Trouver un sens à son métier ? Stratégies sexuées de résistance à l’aliénation vécue par les jeunes avocat·e·s en France et en Suisse romande
Mme Nicky LE FEUVRE
Université de Lausanne - Institut des Sciences Sociales | LAUSANNE - Suisse
(avec : Isabel BONI-LE GOFF, Eleonore LEPINARD et Gregoire MALLARD)
Résumé : Au cours des deux dernières décennies, les professions juridiques ont connu d’importantes transformations socio-économiques et démographiques, avec une fragmentation croissante de la profession, d’une part, et une intensification de la concurrence entre practicien·ne·s, d’autre part. A partir de 40 entretiens, nous mobilisons quatre dimensions de l’insatisfaction que les enquêté·e·s expriment à l’égard de leur travail: un manque de contrôle, un manque d’utilité, un manque de temps et un sentiment d’injustice.
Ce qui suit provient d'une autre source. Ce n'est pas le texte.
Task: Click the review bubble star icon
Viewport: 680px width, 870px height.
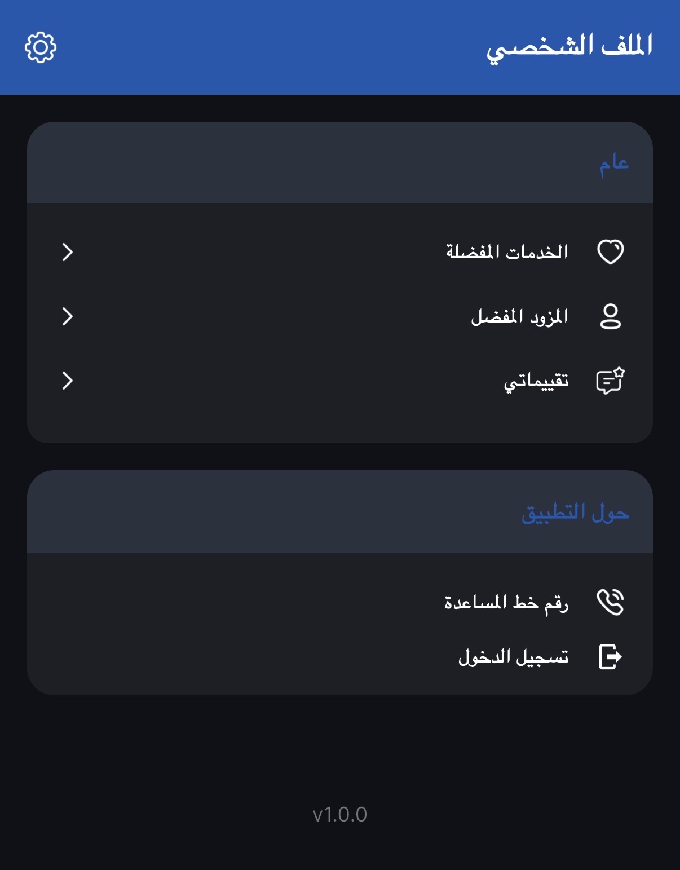Action: pos(610,381)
Dans un second temps, nous cherchons à identifier les stratégies de résistance que les hommes et les femmes adoptent dans les deux contextes retenus ici pour l’analyse. Or, ces pratiques varient nettement en fonction du sexe des enquêté·e·s. La majorité des jeunes avocates cherchent à redonner du sens à leur activité par le biais d’un investissement volontaire dans la défense d’une clientèle pauvre et/ou vulnérable, souvent au bénéfice de l’aide juridictionnelle. Pour leur part, les jeunes avocats hommes consacrent plus de temps et d’énergie aux activités de défense de la profession elle-même, en briguant des mandats électifs dans des structures représentatives de l’Ordre des avocats ou en rejoignant les commissions ou groupes de travail. Ces stratégies différenciées de « ré-enchantement » du métier participent à modifier « l’ancrage » des jeunes avocat·e·s dans la profession. Elles permettent de comprendre comment se dessinent, par la suite, des rapports sexuellement différenciées au maintien dans le métier.